====== Supplied passage
Join us at the Cambridge Interdisciplinary Performance Network for a conversation between Matteo Augello (Fashion Curation, London College of Fashion), Dr Rosie Wyles (Classical History and Literature, University of Kent) and Ellen Robertson Martinez (Social Psychology, University of Cambridge) on dress and performance from antiquity to today.

What is it we do when we dress? How does dress relate to ideas of gender and identity? How different is staged costume from everyday dress? Can dress function across time, cultures and contexts?

FECHA/DATE/DATA: 27/11/2018


ORGANIZADOR/ORGANIZER/ORGANIZZATORE: Cambridge Interdisciplinary Performance Network (CIPN) series ; Antonia Marie Reinke; Naomi Woo; Maria Khan; Matthew Parvin; Valerio Zanetti.


INFO: web - networks@crassh.cam.ac.uk


INSCRIPCIÓN/REGISTRATION/REGISTRAZIONE: gratis /free / gratuito


PROGRAMA/PROGRAM/PROGRAMMA:

Tuesday 27 November 2018

5.30 - 7.30 pm (Seminar Room SG1, Alison Richard Building)
============
====== Extracted entries
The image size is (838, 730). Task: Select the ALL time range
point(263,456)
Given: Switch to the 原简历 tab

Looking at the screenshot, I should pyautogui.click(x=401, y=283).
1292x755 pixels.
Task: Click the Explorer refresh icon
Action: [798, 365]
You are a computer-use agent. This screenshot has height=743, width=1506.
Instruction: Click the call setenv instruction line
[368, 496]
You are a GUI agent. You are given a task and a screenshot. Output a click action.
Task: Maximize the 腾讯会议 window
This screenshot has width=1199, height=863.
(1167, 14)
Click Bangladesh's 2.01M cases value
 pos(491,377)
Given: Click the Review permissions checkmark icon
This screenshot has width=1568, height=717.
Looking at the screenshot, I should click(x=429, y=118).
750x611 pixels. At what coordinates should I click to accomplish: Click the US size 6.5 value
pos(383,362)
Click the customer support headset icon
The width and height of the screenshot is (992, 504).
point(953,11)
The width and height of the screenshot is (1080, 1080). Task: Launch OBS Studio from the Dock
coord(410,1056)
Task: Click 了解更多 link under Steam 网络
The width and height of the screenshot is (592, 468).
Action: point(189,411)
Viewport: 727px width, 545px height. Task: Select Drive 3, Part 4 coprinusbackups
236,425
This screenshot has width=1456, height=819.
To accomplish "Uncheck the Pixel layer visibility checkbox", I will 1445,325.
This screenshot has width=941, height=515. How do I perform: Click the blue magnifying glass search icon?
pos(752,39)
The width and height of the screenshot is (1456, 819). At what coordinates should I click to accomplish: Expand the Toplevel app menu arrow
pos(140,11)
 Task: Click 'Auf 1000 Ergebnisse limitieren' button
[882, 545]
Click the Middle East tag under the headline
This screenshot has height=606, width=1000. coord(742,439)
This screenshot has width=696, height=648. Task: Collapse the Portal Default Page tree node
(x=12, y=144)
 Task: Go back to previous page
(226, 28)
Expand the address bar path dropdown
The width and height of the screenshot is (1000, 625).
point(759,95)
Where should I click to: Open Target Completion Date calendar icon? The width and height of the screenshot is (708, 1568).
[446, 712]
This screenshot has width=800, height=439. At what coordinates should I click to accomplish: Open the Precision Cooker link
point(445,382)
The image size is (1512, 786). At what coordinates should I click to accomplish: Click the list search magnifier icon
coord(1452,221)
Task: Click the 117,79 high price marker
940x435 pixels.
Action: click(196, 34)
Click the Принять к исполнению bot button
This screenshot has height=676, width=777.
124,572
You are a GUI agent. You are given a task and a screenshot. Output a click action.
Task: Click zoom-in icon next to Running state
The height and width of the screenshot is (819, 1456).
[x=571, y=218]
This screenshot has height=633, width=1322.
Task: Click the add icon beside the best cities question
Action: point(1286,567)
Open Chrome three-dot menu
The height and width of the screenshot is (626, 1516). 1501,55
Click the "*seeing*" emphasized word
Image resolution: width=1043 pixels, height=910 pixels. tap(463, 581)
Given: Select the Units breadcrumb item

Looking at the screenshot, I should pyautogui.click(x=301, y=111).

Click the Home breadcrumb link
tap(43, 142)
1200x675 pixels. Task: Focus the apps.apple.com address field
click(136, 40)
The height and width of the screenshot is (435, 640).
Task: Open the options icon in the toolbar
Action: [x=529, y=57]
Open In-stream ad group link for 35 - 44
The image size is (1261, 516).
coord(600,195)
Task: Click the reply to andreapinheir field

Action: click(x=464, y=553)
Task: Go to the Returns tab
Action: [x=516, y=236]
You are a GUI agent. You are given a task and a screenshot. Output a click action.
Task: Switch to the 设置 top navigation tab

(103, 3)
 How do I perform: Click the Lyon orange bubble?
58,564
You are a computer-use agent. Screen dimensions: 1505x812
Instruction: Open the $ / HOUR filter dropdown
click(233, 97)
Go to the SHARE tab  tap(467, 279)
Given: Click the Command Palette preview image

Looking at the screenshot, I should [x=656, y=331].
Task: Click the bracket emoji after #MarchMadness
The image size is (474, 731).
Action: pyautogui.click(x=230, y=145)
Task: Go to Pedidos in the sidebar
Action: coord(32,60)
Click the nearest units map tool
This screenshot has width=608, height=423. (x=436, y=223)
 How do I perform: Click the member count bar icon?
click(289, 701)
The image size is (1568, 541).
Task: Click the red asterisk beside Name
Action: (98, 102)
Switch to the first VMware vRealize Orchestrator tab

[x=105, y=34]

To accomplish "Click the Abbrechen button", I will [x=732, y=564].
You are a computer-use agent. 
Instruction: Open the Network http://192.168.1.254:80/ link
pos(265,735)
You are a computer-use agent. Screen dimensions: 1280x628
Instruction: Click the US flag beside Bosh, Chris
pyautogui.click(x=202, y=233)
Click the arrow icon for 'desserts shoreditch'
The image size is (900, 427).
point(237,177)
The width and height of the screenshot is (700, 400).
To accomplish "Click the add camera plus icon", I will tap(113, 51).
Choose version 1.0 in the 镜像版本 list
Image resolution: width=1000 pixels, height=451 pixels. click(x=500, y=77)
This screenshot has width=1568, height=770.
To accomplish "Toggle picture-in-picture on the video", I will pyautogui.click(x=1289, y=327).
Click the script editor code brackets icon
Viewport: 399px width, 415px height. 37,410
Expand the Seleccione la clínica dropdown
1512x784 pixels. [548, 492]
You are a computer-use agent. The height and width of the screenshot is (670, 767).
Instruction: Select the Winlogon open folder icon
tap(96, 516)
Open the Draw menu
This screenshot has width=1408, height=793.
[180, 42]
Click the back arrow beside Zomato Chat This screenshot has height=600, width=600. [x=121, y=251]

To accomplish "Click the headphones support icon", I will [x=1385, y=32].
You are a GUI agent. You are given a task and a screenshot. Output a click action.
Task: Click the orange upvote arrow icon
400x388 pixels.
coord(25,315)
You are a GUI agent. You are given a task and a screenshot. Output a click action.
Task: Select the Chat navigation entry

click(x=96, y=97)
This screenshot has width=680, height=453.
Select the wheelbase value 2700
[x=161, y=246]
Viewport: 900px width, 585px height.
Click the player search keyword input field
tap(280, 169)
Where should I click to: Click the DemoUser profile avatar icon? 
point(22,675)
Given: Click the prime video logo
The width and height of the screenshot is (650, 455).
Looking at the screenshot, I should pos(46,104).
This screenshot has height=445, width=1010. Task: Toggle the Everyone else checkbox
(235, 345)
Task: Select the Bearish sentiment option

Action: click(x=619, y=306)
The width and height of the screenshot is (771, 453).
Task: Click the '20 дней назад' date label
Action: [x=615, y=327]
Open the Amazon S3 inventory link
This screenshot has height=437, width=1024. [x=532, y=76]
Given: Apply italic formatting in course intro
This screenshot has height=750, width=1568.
============
_Exercise requirements_
a: According to the event announcement, in which room and building does the seminar take place?
b: Reproduce the stretch of the event announcement from "INSCRIPCIÓN/REGISTRATION/REGISTRAZIONE: gratis /free" through "Alison Richard Building)", renaming "Tuesday" as "Wednesday".
c: Go on with the event announcement on dress and performance, starting after its last line.
These items have no connection to the event announcement.

_Task responses_
a: Seminar Room SG1, Alison Richard Building.

b:
INSCRIPCIÓN/REGISTRATION/REGISTRAZIONE: gratis /free / gratuito


PROGRAMA/PROGRAM/PROGRAMMA:

Wednesday 27 November 2018

5.30 - 7.30 pm (Seminar Room SG1, Alison Richard Building)

c:
Matteo Augello is a PhD student at the Centre for Fashion Curation at the London College of Fashion and a former freelance researcher for the V&A opera exhibition in 2017. Based on a video clip of his performance-lecture on ’The Art of the Prima Donna’, Matteo will start us off by discussing some of his work on dress in Italian Opera and share reflections on dress performance and re-enactment as research tools and crucial elements in the teaching of fashion history.


Dr Rosie Wyles is a lecturer in Classical History and Literature at the University of Kent and the author of Costume in Greek Tragedy (2011). Rosie will will take us back in time to the dress and costuming practices of ancient Greece and explore processes of constructing identity and decoding it in everyday life and on the theatrical stage respectively. By drawing on the evidence of theatre-related vase paintings, she will discuss examples of both ‘dressing the self’ and ‘dressing/becoming other’ in the theatrical frame.


Ellen Robertson Martinez is a PhD student in social psychology and a member of the Gender Development Research Centre at Cambridge. Ellen will return us once more to the present day and share with us some of her research on the Albanian custom of the ’Sworn Virgins’, whereby women live as men in dress, performance and social interaction in order to fill traditionally male positions in deeply patriarchal rural communities. She will explore, in particular, the role of dress in the construction of Sworn Virgin identity.